Saturday 5 December 2009

Taxing People is Wrong

To die in England leaving a reasonable house and some savings and investments is a fate not to be wished on your worst enemy. Not a grand house, not even a detached house in a decent-sized garden - an ordinary suburban house with front and back garden, three or four bedrooms and a couple of bathrooms would do it. A well-maintained house in one of the older roads in Hatfield Garden Village plus rainy-day savings in whatever form they are invested - and your children will be paying 40% tax on some of what you leave them.

Of course if you have chosen to end your days in a lovely house, this being your preferred consumption mode rather than motors, trans-continental summer-holidays, and Prada, they'll be taken for so much tax they'll lose your life-style - and what may well be theirs.

When the Italian centre right coalition announced it would abolish inheritance tax, the centre left lost power at the first opportunity the people got to vote. Despite a social democratic interlude under Romano Prodi (by the skin of his teeth) inheritance tax has never been restored. Prodi tried it, brought it back at a nominal 3%, and promptly lost the next election.

Brown's class hate policies and his repellent class hate rhetoric have proved already sufficiently destructive to cause back-pedalling on child care allowances and means-testing the few, very few universal welfare benefits.

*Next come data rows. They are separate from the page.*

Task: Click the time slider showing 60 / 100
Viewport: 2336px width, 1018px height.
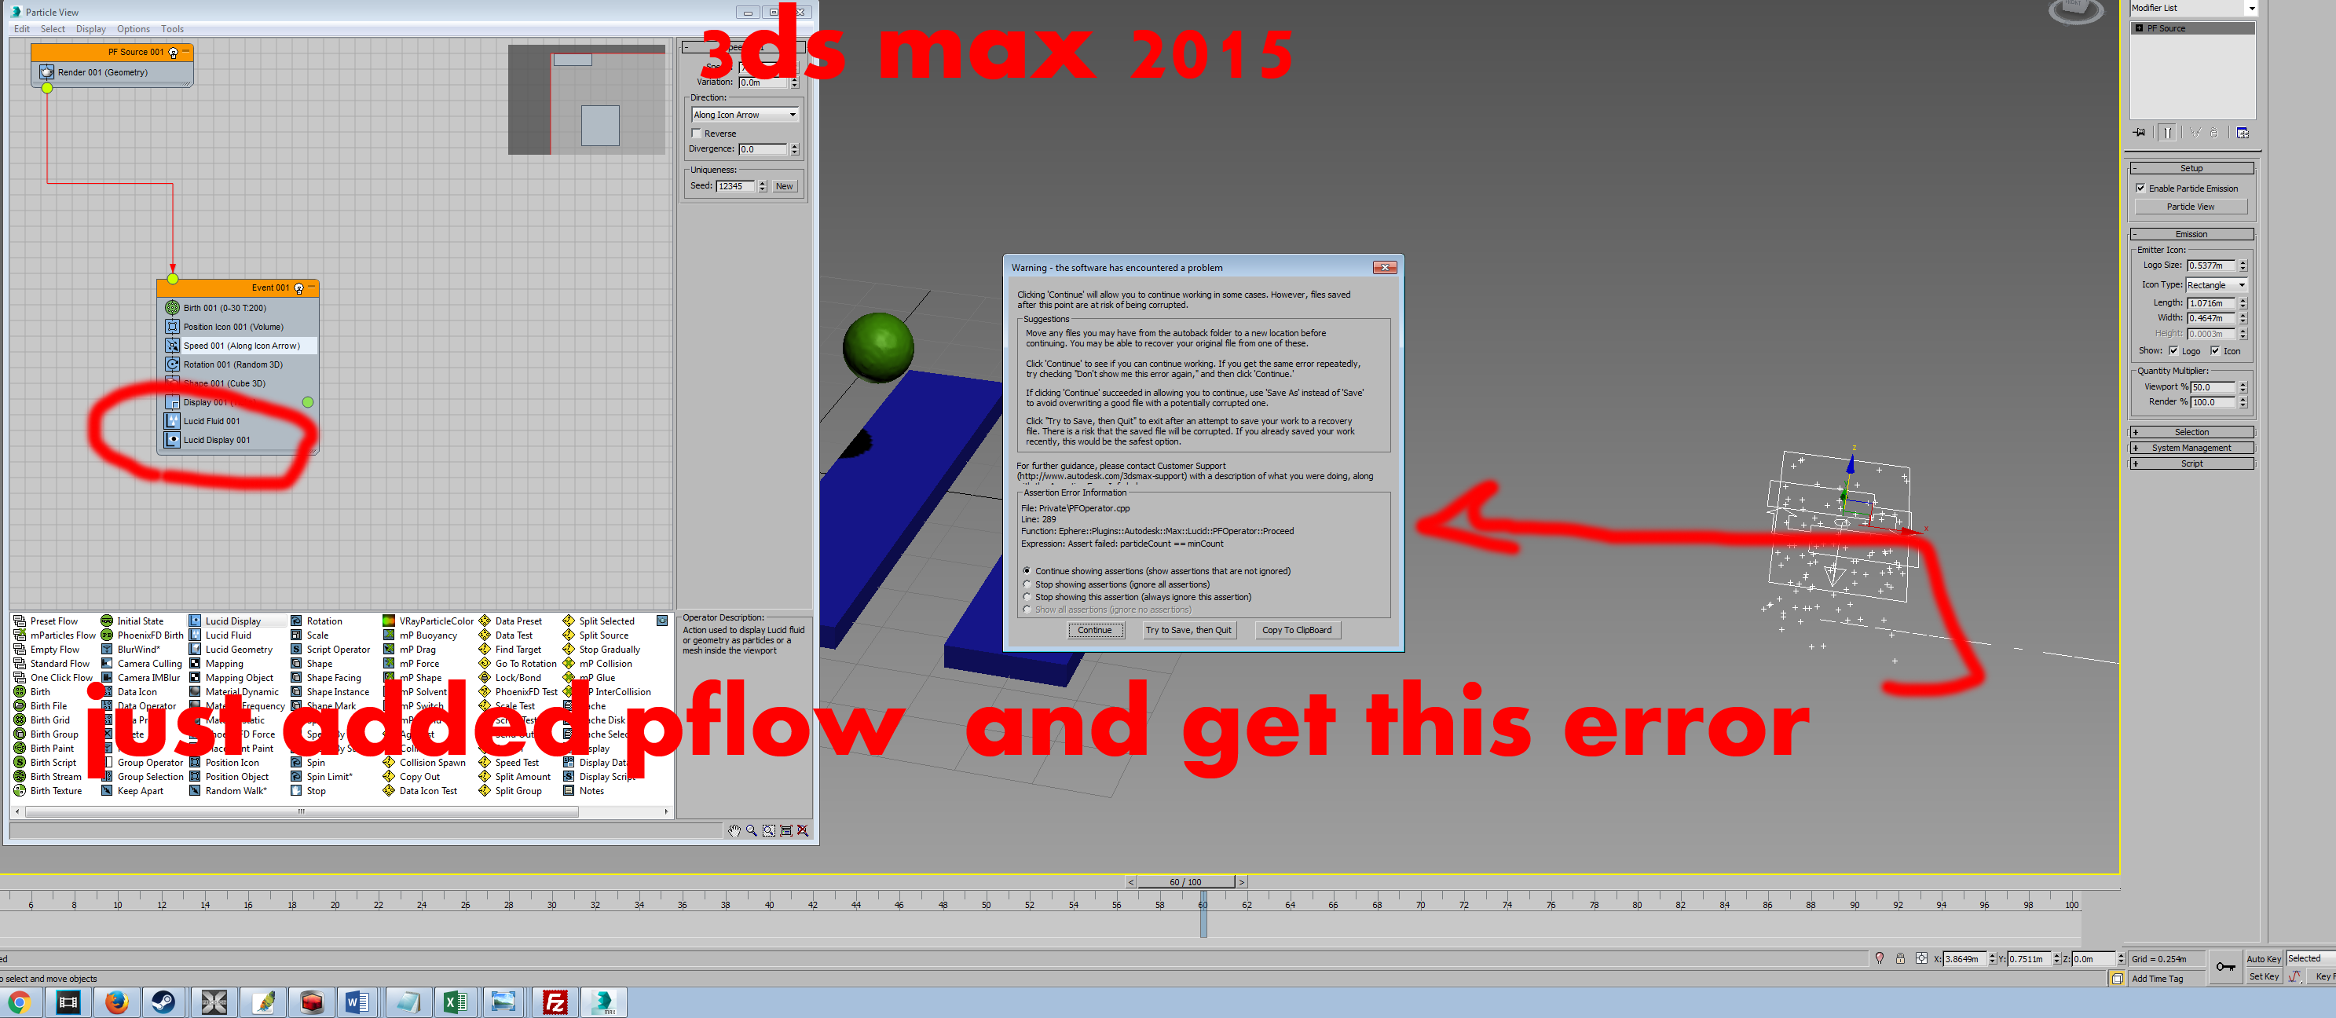Action: coord(1184,882)
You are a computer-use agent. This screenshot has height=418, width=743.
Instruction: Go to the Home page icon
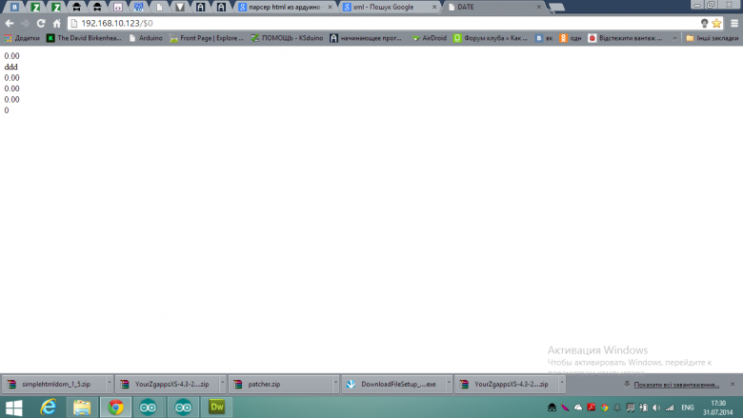click(x=57, y=23)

When we are told by a Downing Street official that Labour will focus on the Conservative policy of lifting the estates of quite ordinary people out of inheritance tax, “morning, noon and night until the general election”, Kenneth Clarke's observation (reported in the Times) that people are “only keen on tough measures so long as they don’t affect them and their families” takes on a new salience.

5 comments:

Caronte said...

"A well-maintained house in one of the older roads in Hatfield Garden Village plus rainy-day savings in whatever form they are invested". You imply that there is no residual mortgage on the house, or savings are higher than mortgage debt. You are not talking of the representative UK citizen, but of a very privileged person indeed.

Of course without taxing people you could not have roads, police, defense, justice, and reasonable access to health and education. But you are right: taxing inheritance is wrong, a small annual tax on wealth would be much better than a random, vulture-like depredation of the dead. And taxing labour income is also wrong, because that income is only the replacement value of the leisure forsaken by workers - most unfair, unless you specifically taxed also the leisure of the rich.

hatfield girl said...

Might older people not reasonably be expected to have paid off their mortgages, C? For inheritance to kick in they'd have been in their 70s and 80s.

Weekend Yachtsman said...

Caronte: Police, Defence, and Justice, I will agree without quibble. Roads, I suppose grudgingly. Reasonable access to Health and Education would certainly be better provided by the market, but I accept that in the UK that's an argument against the grain, despite evidence.

But even if we grant all that, and cost it, I would bet that it represents but a small portion of the tax we are actually expected to pay.

Inheritance tax raises - in national terms - a derisory amount of money, but that is not its aim. It is a spite tax, an envy tax, pure and simple. They would still want it even it raised nothing. It is nothing to do with those public goods you have enumerated.

Hats is right.

roym said...

"To die in England leaving a reasonable house and some savings and investments "

i would have thought that north of 350K is a bit more than some savings? but of course, the very rich shouldnt have to contribute anything to the rest of the country should they?

hatfield girl said...

R, a perfectly normal house plus savings - bought and set aside through a lifetime of work - on which tax has already been paid should not be subject to inheritance tax. It should pass to the children of the family for whom it is intended and for whom, undoubtedly, both foregone consumption and careful planning of family arrangements have been shouldered.

Brown's policies have dragged working families into inappropriate tax categories.

It is surprising to hear his vicious attacks on Toffs and his prosecution of class war targetting people of my parents class and, indeed, me.